Прежде я никогда не бывал внутри здания на Лубянке. Товарищи по заключению 20-х годов рассказывали, что там имелось помещение, прозванное «собачником». В дни массовых арестов в «собачник» направляли всех, без различия пола и возраста. Там можно было встретить знакомых или узнать о людях только что из «собачника» уведенных. Ничего похожего на «собачник» я не нашел. Меня ввели в небольшое помещение, часть которого с окнами на улицу, была отгорожена переборкой с матовыми стеклами. Я уселся на деревянный диван и погрузился было в невеселые свои думы, как их прервал резкий окрик: «встать!» Он исходил от официального лица невысокого ранга. Этому лицу пришлось отдать мой новенький паспорт. Из приемной меня провели в соседнюю небольшую комнатку — на обыск. И тут я получил свой первый материал для сравнений. Все обыски, которые я прошел в первый свой арест, совершенно не были похожи на ту процедуру, которая была установлена в ежовские времена. Мало того, что вас заставляли раздеться донага и затем тщательно прощупывали вашу одежду, особенно по швам, мало того — вам, по команде обыскивающего, надо было еще проделать ряд телодвижений и поворотов для удостоверения того, что ничего запретного вы в тюрьму на себе не несете. Не стану описывать эту унизительную церемонию. На тюремном языке она называлась «гимнастикой». После того, как вы выполнили все эти упражнения, с вашей одежды срезывали все, что было на ней

 

- 259 -

металлического: пуговицы, крючки, петли, отбирали подтяжки, ремни, вынимали шнурки из ботинок. На этом «посвящение в рыцари» заканчивалось. Вы забирали свое изувеченное имущество, одевались и, поддерживая брюки руками, шаркая болтающимися на ногах башмаками, брели в направлении, которое указывал вам бесстрастный исполнитель инструкций.
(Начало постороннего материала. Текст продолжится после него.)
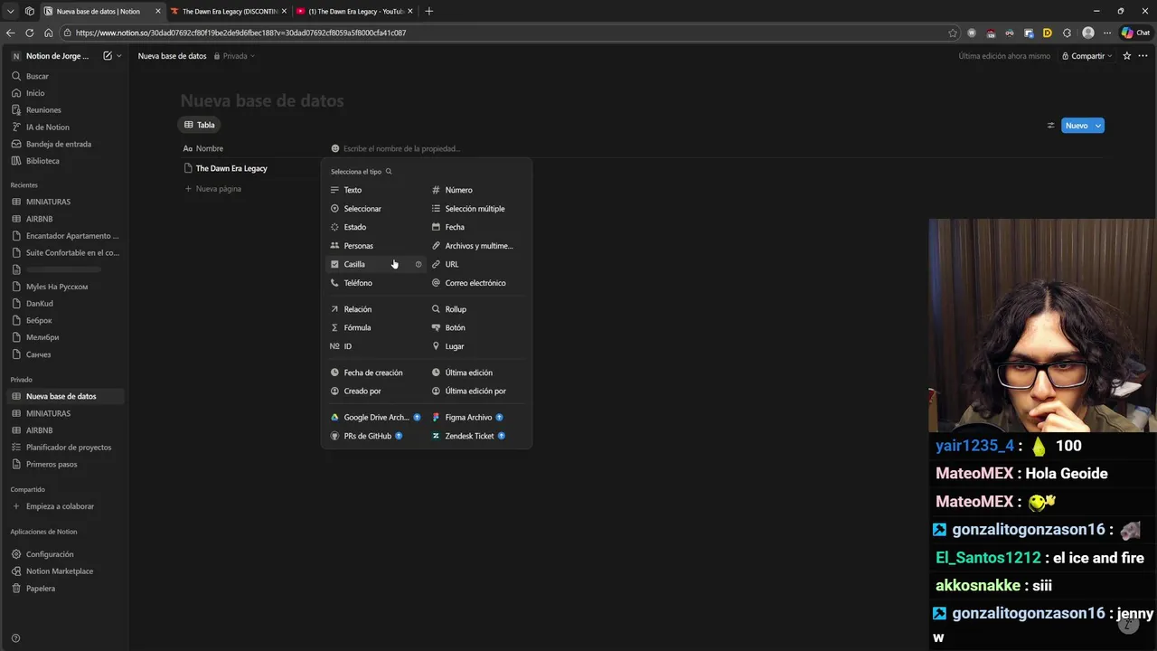Toggle the favorite star for this page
Меня ввели в расположенный поблизости коридорчик с несколькими дверями, одну из которых и открыли. Я оказался в боксе — клетушке размером примерно 100 х 80 сантиметров. Напротив двери стояли табуретка и тумбочка; с потолка спускалась яркая лампа — вот и все. Впрочем, не совсем — в стене позади табуретки было сделано довольно большое окно, за которым виднелась оштукатуренная стена. Для чего служило это окошко я так и не знаю, но поглядывал на него тогда, помнится, с некоторой опаской.

Из бокса меня водили фотографировать и снимать отпечатки пальцев. Последняя операция называлась на тюремном языке «игрой на рояле». В дальнейшем каждая тюрьма, принимавшая меня под свой кров, неукоснительно выполняла эту формальность.
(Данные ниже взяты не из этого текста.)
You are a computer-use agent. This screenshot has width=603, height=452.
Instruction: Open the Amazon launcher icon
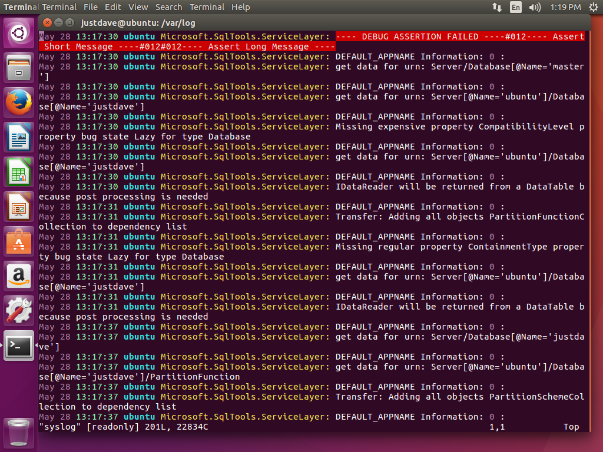point(19,276)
Потом я провел несколько часов в камере, где не было ничего, кроме пола, стен и потолка, а затем снова был выведен и оказался во дворе возле урчащего мотором «воронка». Мне отвели в нем отдельный боксик — кабинку с сиденьем, настолько тесную, что локти упирались в стену, а ноги — в дверь. Но выйдя из этой кабинки после недолгого путешествия по московским улицам, я испытал нечто похожее на радость — передо мной был главный вход в такую знакомую Бутырскую тюрьму.

Наутро выяснилось, что в камере, где я провел остаток ночи, совсем немного народу, и все кто в ней находился были новичками, арестованными в последние два — три дня. Затем, правда, камера стала пополняться, но не очень интенсивно — приводили по одному человеку, по два. Вновь

 

- 260 -

прибывших осаждали вопросами. Всем хотелось знать, что пишут в газетах, какие вести с фронта. Когда начались воздушные налеты немецкой авиации, новички рассказывали о разрушениях в городе.

Состав арестованных был пестрый. Преобладала молодежь. Многие носили обмундирование военного образца без знаков различия. Были люди с немецкими фамилиями. Были партийцы — наши и зарубежные. Последние в свое время спасались у нас от преследований у себя дома — в Германии, Чехословакии, Венгрии, а теперь превратились в «шпионов, специально засланных в СССР для диверсий и шпионажа». Под подозрением оказались и те, кто побывал в командировках заграницей, по большей части инженеры. И такие прошли через нашу камеру. Многие, особенно пожилые люди, впервые оказавшиеся за решеткой, не сомневались в том, что попали сюда по недоразумению, что все скоро выяснится и их отпустят.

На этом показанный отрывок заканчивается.